Structure : It consists of three main participants – Strategy (an abstract interface or class defining common operations), Concrete Strategy (implementations of the algorithm), and Context (holds a reference to a Strategy and delegates calls).
Case Study : An e‑commerce discount scenario with four membership levels (non‑member, ordinary, silver, gold) is used to demonstrate the problem of tangled if‑else logic and how the Strategy pattern can cleanly separate each discount rule.
public long calculate(String userType, long amount) {
if ("ordinary".equals(userType)) {
if (amount > 200) {
return amount / 100 * 90;
}
return amount;
}
if ("silver".equals(userType)) {
if (amount > 300) {
return amount / 100 * 80 - 20;
}
return amount / 100 * 80;
}
if ("golden".equals(userType)) {
if (amount > 300) {
return amount / 100 * 60;
}
return amount / 100 * 70;
}
return amount;
}Refactoring with the Strategy pattern starts by defining a common interface:
public interface PromotionStrategy {
long calculate(long amount);
}Then each membership rule is implemented as a concrete strategy:
public class NonMemberStrategy implements PromotionStrategy {
@Override
public long calculate(long amount) {
return amount;
}
}
public class OrdinaryMemberStrategy implements PromotionStrategy {
@Override
public long calculate(long amount) {
if (amount > 200) {
return amount / 100 * 90;
}
return amount;
}
}
public class SilverMemberStrategy implements PromotionStrategy {
@Override
public long calculate(long amount) {
if (amount > 300) {
return amount / 100 * 80 - 20;
}
return amount / 100 * 80;
}
}
public class GoldenMemberStrategy implements PromotionStrategy {
@Override
public long calculate(long amount) {
if (amount > 300) {
return amount / 100 * 60;
}
return amount / 100 * 70;
}
}The Context class holds a PromotionStrategy reference and forwards the calculation:
public class PromotionContext {
private PromotionStrategy promotionStrategy;
public PromotionContext(PromotionStrategy promotionStrategy) {
this.promotionStrategy = promotionStrategy;
}
public long calculate(long amount) {
return promotionStrategy.calculate(amount);
}
}A client can now instantiate the appropriate context and obtain results without any conditional logic:
public class PromotionClient {
public static void main(String[] args) {
PromotionContext nonMember = new PromotionContext(new NonMemberStrategy());
PromotionContext ordinary = new PromotionContext(new OrdinaryMemberStrategy());
PromotionContext silver = new PromotionContext(new SilverMemberStrategy());
PromotionContext gold = new PromotionContext(new GoldenMemberStrategy());
System.out.println(nonMember.calculate(500)); // 500
System.out.println(ordinary.calculate(500)); // 450
System.out.println(silver.calculate(500)); // 380
System.out.println(gold.calculate(500)); // 300
}
}This refactoring demonstrates the Open‑Closed Principle: the system is open for extension (new strategies) but closed for modification (existing code remains untouched).

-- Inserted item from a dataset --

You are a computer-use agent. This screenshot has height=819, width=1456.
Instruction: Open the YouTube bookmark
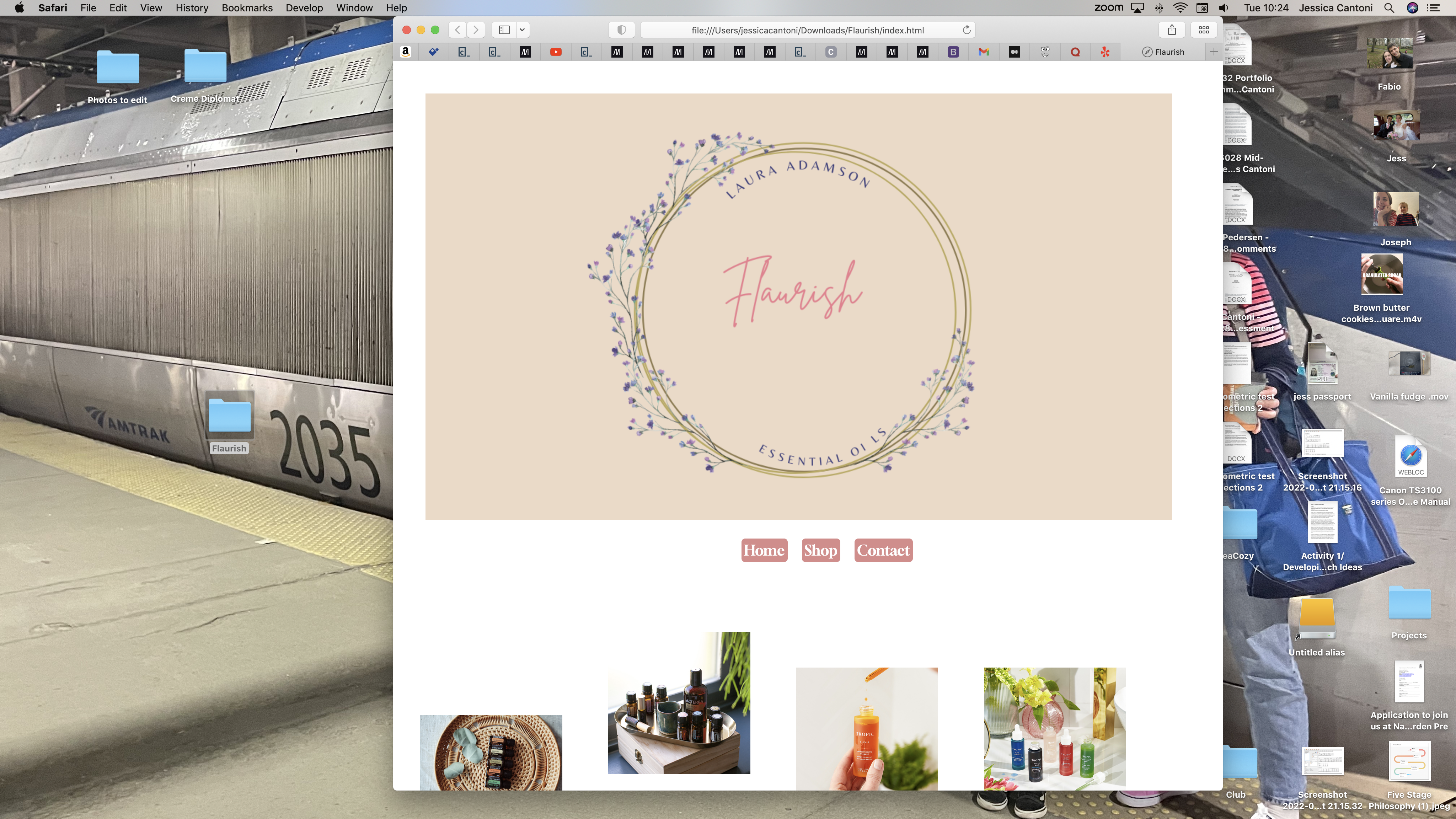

Advantages of the Strategy pattern include easy addition or modification of algorithms, separation of algorithm implementation from usage, and elimination of complex conditional statements.
Disadvantages include the proliferation of small strategy classes, the need for the client to be aware of all strategy types, and added complexity due to the Context layer, which may affect performance.
In summary, the Strategy pattern is suitable for any situation where multiple interchangeable algorithms are needed, such as different file upload handlers, varied food processing methods, or the illustrated discount calculations.